Rating:
If you could get the taciturn singer to give a reason for deliberately releasing evil into the world, it's probable that the answer would come as a shrug: Because it is possible to do so. What are we to make of "Evil Tyrant"? "He saw the most beautiful girl on the island/ He knew that raping her was not the best way to impress her," Smog deadpans over a primitive beat and disjointed guitar runs. Or the sneered innuendo of the crashing "97th Street": "Put a little bit of the city right in your mouth." Is this social satire, or is Smog just an unsavory character? Why do we tend to interperet such stuff more favorably when it comes dressed in indie sackcloth instead of pop velour? Does he mean it, or is he investigating possibilities of expression simply because they exist? Even if they aren't confessional, what drives a person to make up such mean-spirited stories without the mitigating factor of moral judgment?
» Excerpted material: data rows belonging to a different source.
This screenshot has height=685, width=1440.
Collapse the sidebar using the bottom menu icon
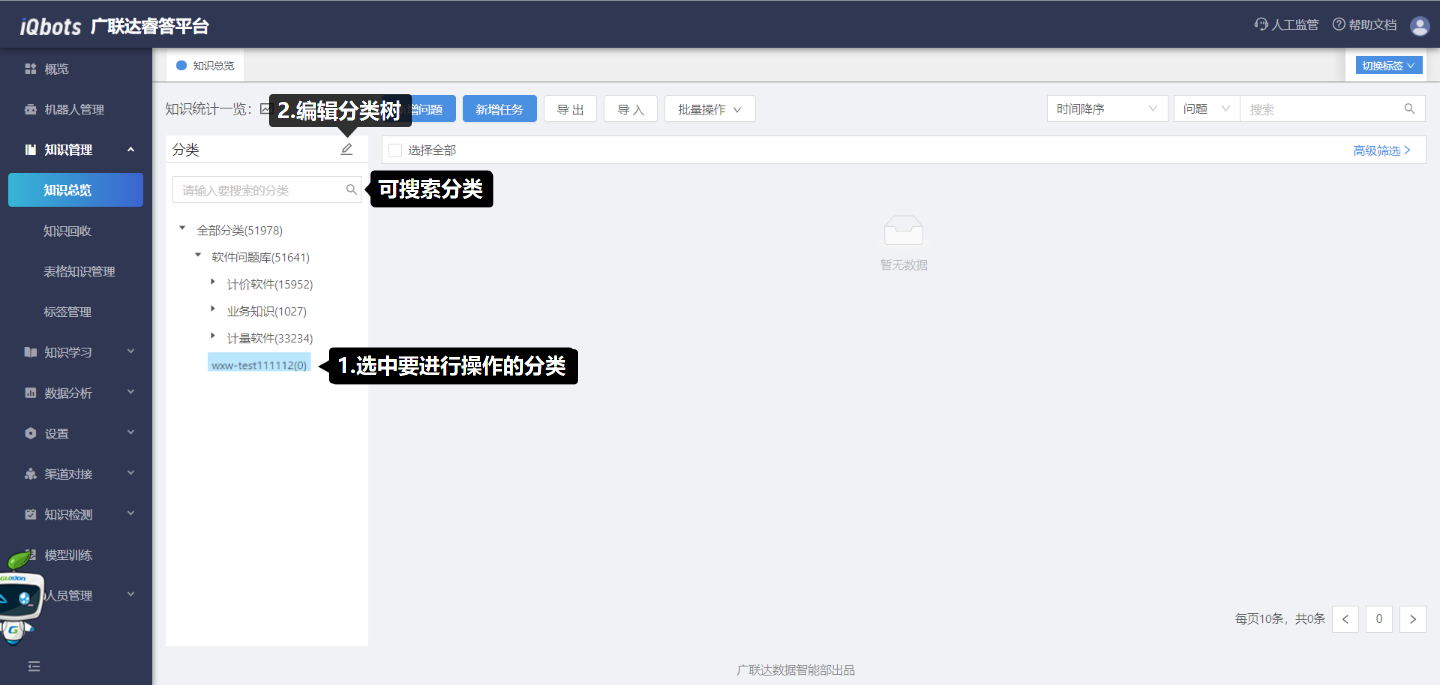click(34, 666)
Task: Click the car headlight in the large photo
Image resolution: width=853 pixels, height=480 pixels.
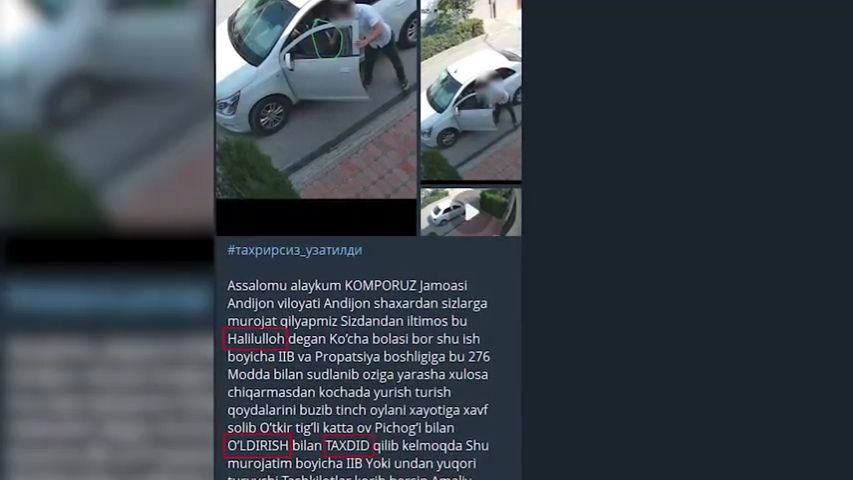Action: click(229, 103)
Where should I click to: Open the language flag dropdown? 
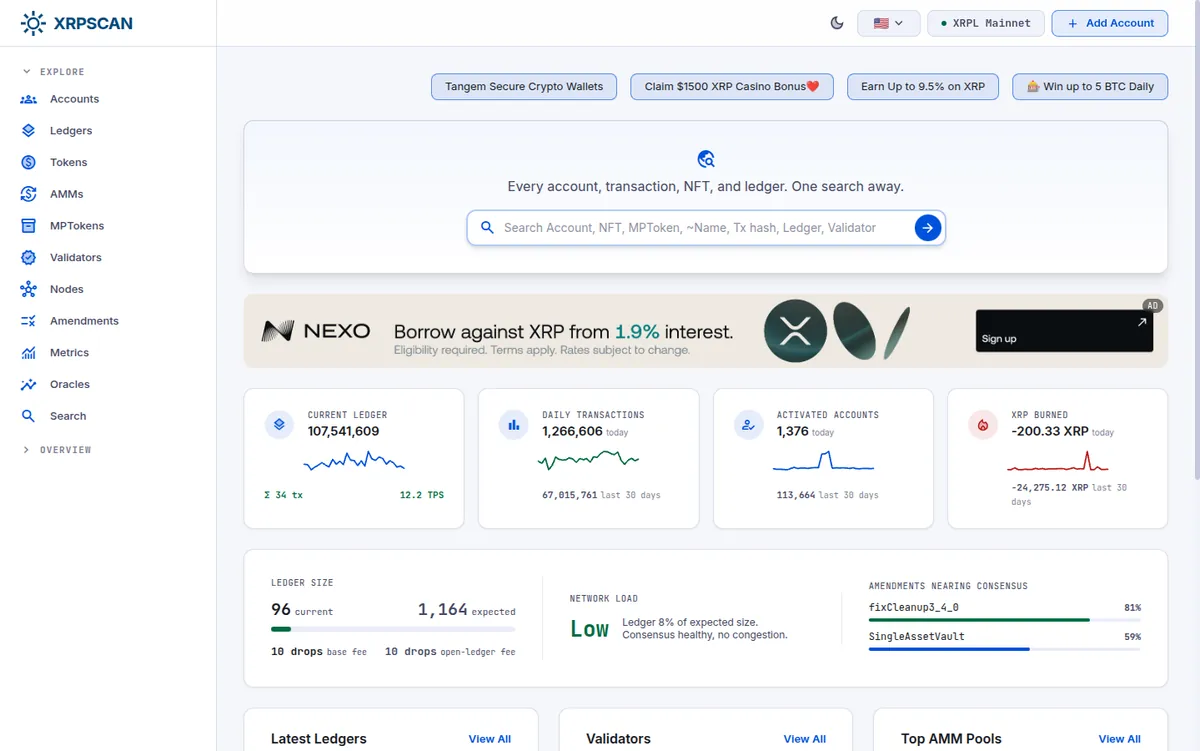coord(889,23)
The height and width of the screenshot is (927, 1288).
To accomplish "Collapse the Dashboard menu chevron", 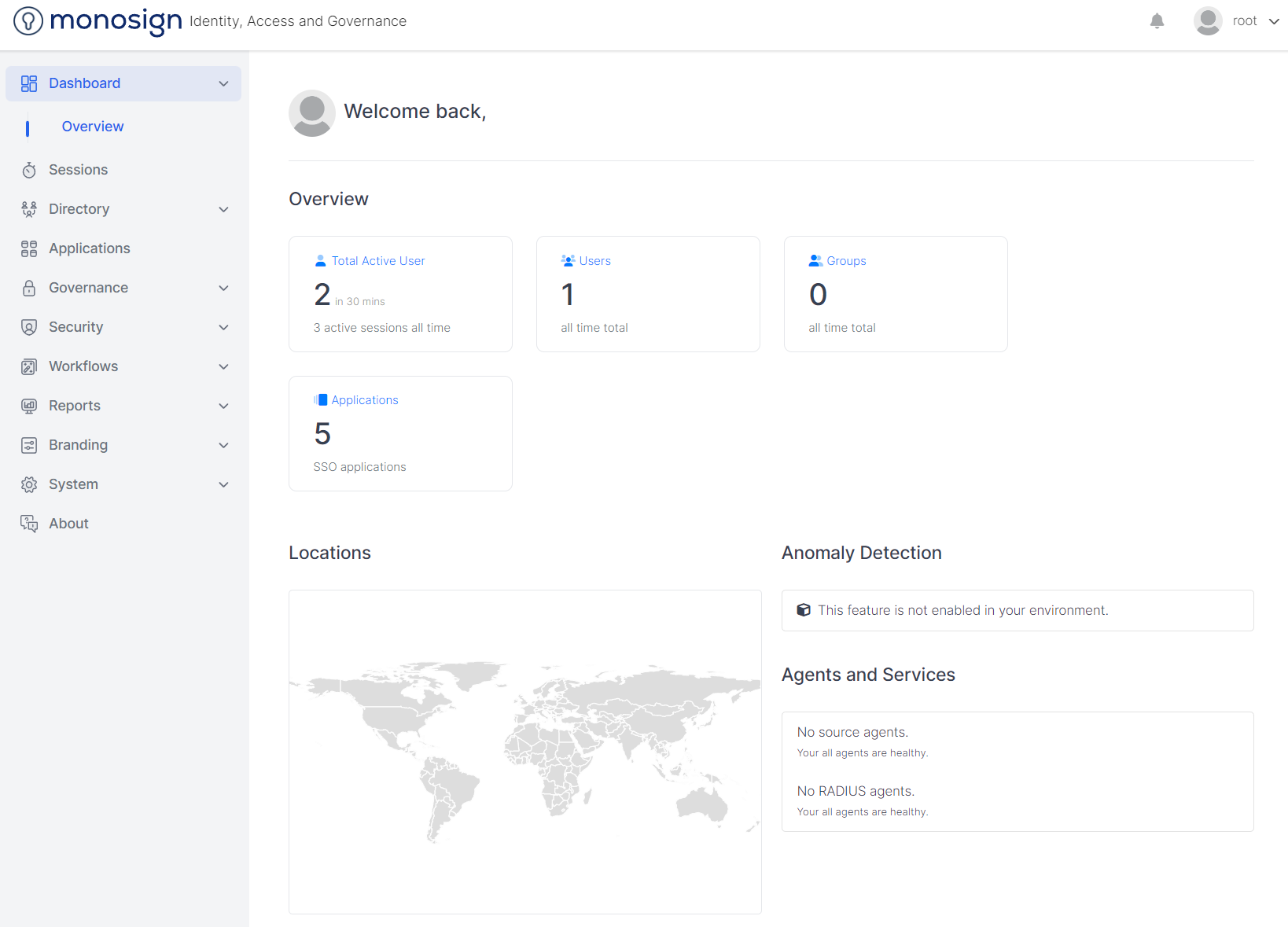I will pyautogui.click(x=223, y=83).
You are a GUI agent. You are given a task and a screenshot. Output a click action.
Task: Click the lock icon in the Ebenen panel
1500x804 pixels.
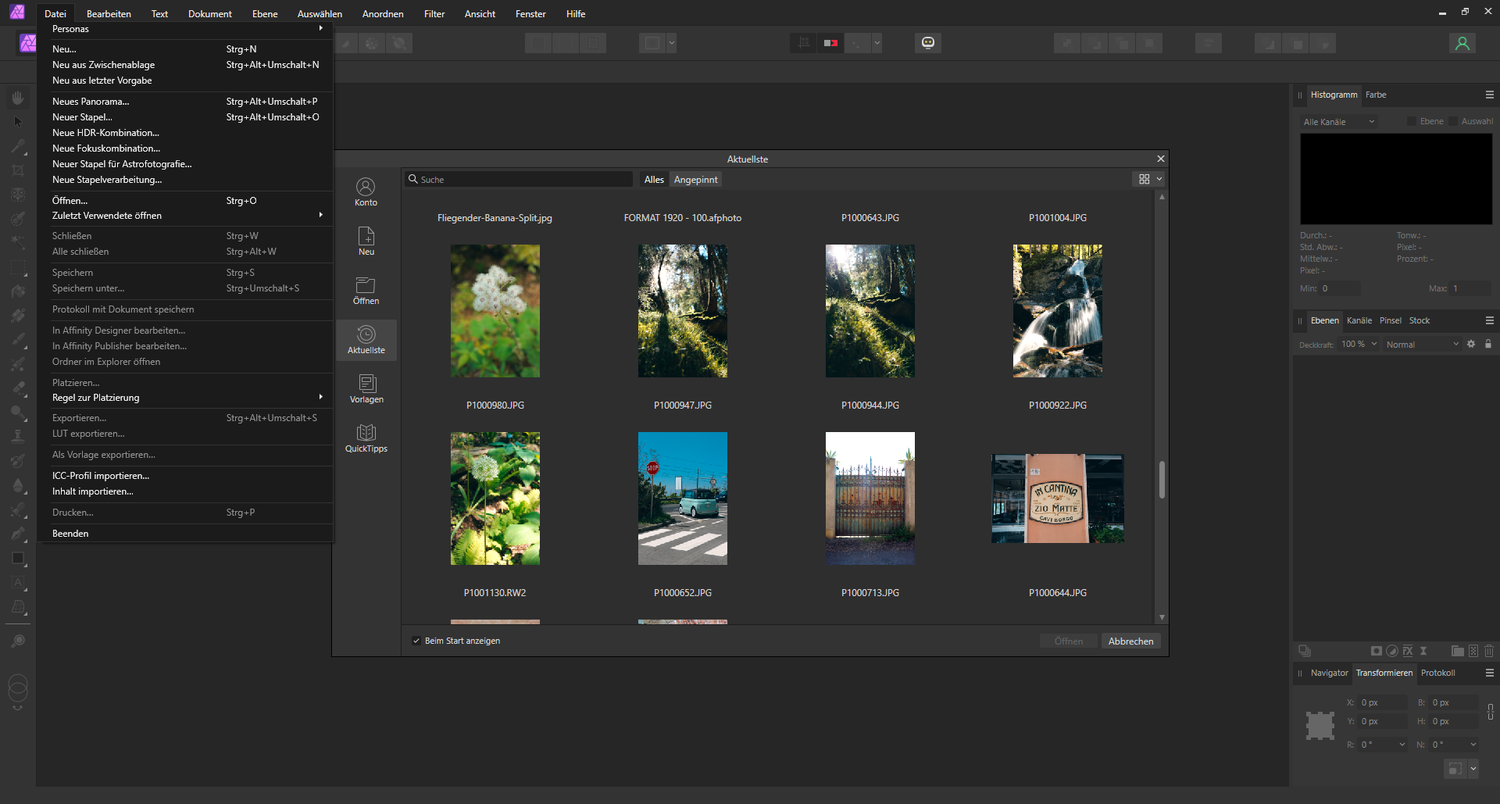(1488, 344)
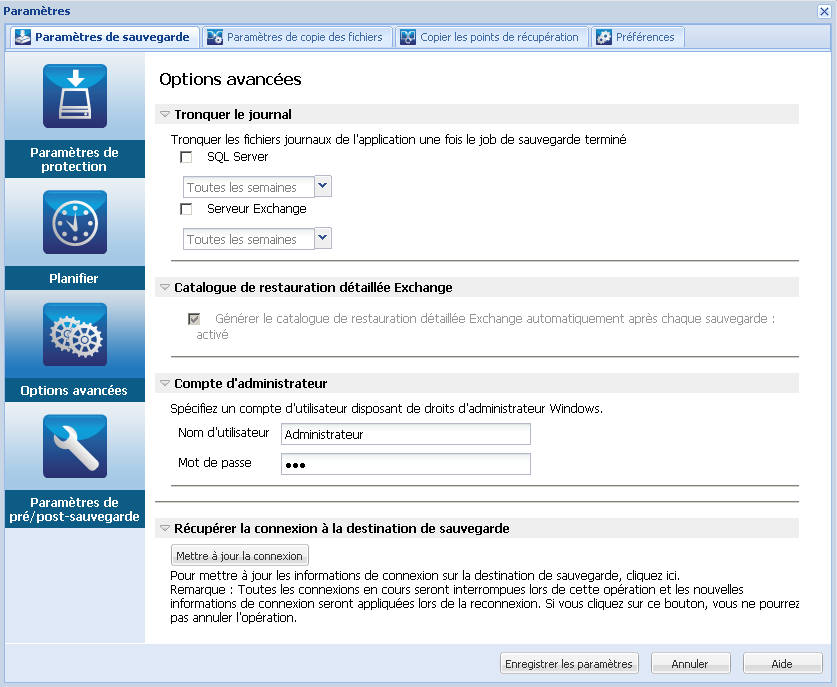Collapse the Tronquer le journal section
The width and height of the screenshot is (837, 687).
[x=163, y=114]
Charitably, one imagines that Smog is bravely magnifying aspects of his psyche that many artists, in their quest to be liked, conceal, and that these are exactly the sort of questions his nastier efforts are intended to raise. Less charitably, he's just mean, and while one wants to group him with Bret Easton Ellis, Michel Houellebecq, and the Frogs, it's quite possible that the distinction between this camp's misanthropy and 50 Cent's is specious. While some of the songs have intrinsic musical interest-- "Guitar Innovator" is a gem, as Smog tape-splices heavily distorted vocal ejaculations into a sort of monstrously thrumming rhythmic engine-- many seek no end but dread, or, at best, an interested repulsion. It's the "why" and "should" of its existence that make Forgotten Foundation compelling, more of a theoretical gambit than a confessional one. We hope.